Ian Askew, Humphres Evelia, Monica Wanjiru, Francis Obare, and Harriet Birungi

Background
Improving awareness of reproductive health issues among adolescents, especially very young adolescents (VYAs), has been, and continues to be, a highly contentious, sensitive issue in Kenya. To address these complexities, Population Council and PATH, with funding from USAID, supported three Kenyan ministries (education, social services, health) to develop a multi-sectoral, integrated approach that not only provided education to adolescents aged 10–19 years in schools, but also sensitized broad community and parental support for the in-school activities. Using a peer-education and support mechanism, the program created linkages with local health services and enabled them to offer “youth-friendly” information and services.

Methods
Through a three-year operations research program, the feasibility and effectiveness of this approach was rigorously evaluated through a prospective quasi-experimental design with disaggregated samples for adolescents aged 10–14 years and 15–19 years. After seven years of program scale up, an evaluation was conducted using qualitative/quantitative methodologies, to assess the extent of scale up and whether adolescent RH outcomes were sustained.

Results
The study demonstrated the feasibility of systematically implementing the multi-sectoral approach through existing public health structures, although sustainability without technical assistance was only achievable with the Ministry of Education. The 10–14 age group showed significant increases in knowledge and awareness of physiology, contraception and other reproductive health issues, especially when the in-school curriculum was supported by community sensitization activities. Importantly, the study demonstrated that educating VYAs about life skills did not encourage them to experiment sexually, a key concern among policymakers and communities before the initiative began.
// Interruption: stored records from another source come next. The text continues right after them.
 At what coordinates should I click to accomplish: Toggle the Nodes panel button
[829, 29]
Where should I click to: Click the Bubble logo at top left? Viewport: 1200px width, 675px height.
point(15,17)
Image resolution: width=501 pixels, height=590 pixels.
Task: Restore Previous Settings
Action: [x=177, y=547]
Following the success of this pilot project, a strategically planned program of expansion was undertaken over seven years, which has led to the approach (termed the Kenya Adolescent Reproductive Health Program or KARHP) being introduced, adapted and rolled out in seven of Kenya’s eight provinces by the three ministries, with financial and technical support from the USAID-funded APHIA partners. How this approach was adapted and scaled up and the challenges and lessons learnt will be discussed.

Conclusions
Implementing multi-sectoral interventions through several ministries highlights the importance of developing and implementing an integrated set of activities from the pilot phase. The interventions not only sought to improve the VYAs’ understanding of reproductive health issues by building the education and health sectors’ capacity to provide such sensitive information to VYAs, but also generated community support for public sector engagement in what had previously been considered the sole responsibility of the family.